* **What you will do**
May I please have every record restated word for word, with the images left out?

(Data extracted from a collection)
BEGIN

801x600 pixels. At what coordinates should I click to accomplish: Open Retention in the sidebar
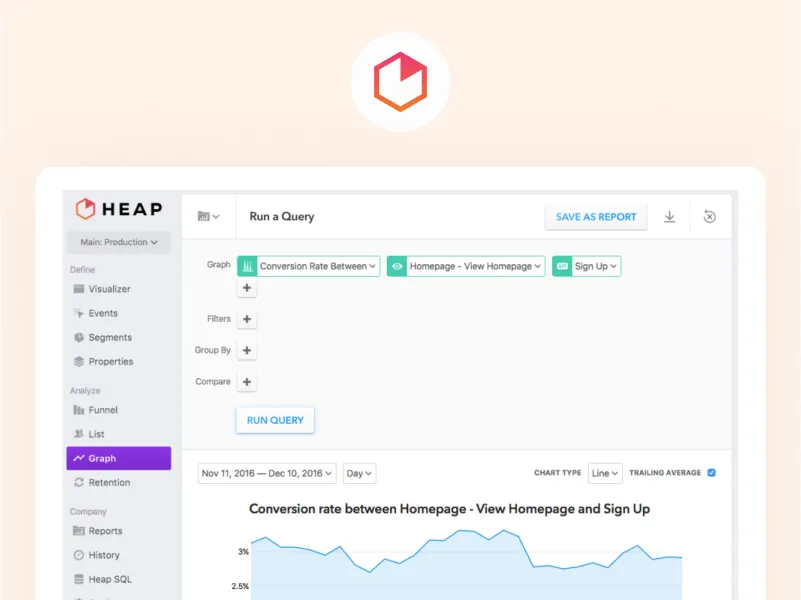point(109,482)
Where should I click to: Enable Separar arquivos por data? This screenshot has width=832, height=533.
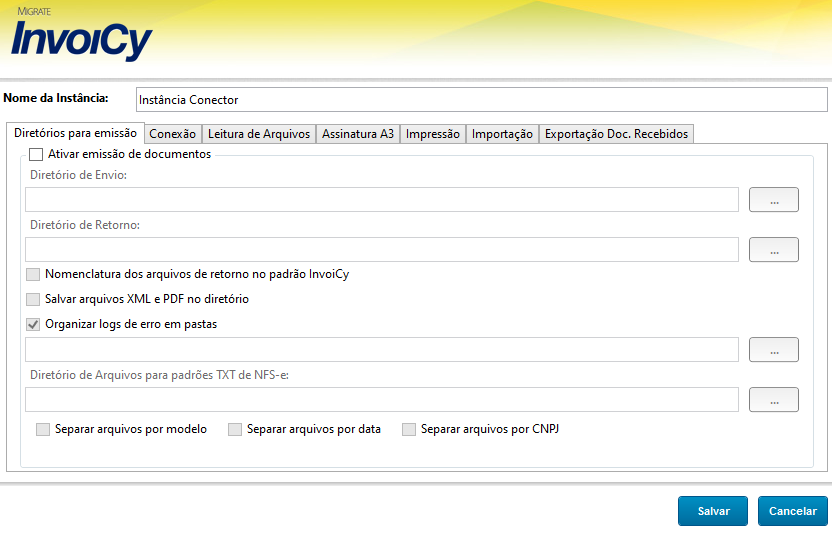pos(235,430)
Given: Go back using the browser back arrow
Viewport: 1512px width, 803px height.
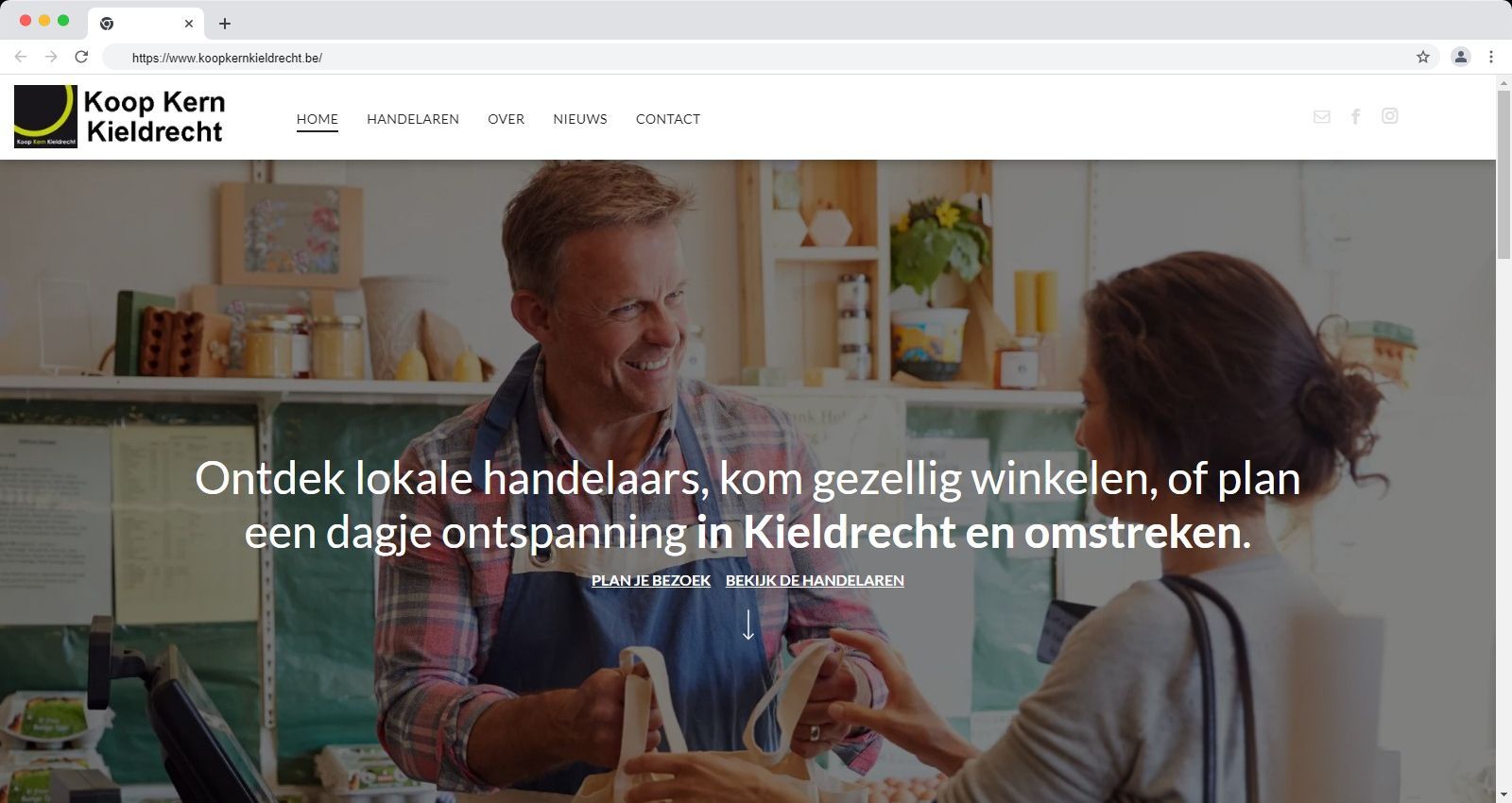Looking at the screenshot, I should point(21,57).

END

* **Finished exercise**
801x600 pixels. At what coordinates should I click to accomplish: Open Retention in the sidebar
point(109,482)
Where should I click to: Enable Separar arquivos por data? This screenshot has width=832, height=533.
pos(235,430)
Given: Go back using the browser back arrow
Viewport: 1512px width, 803px height.
Looking at the screenshot, I should point(21,57).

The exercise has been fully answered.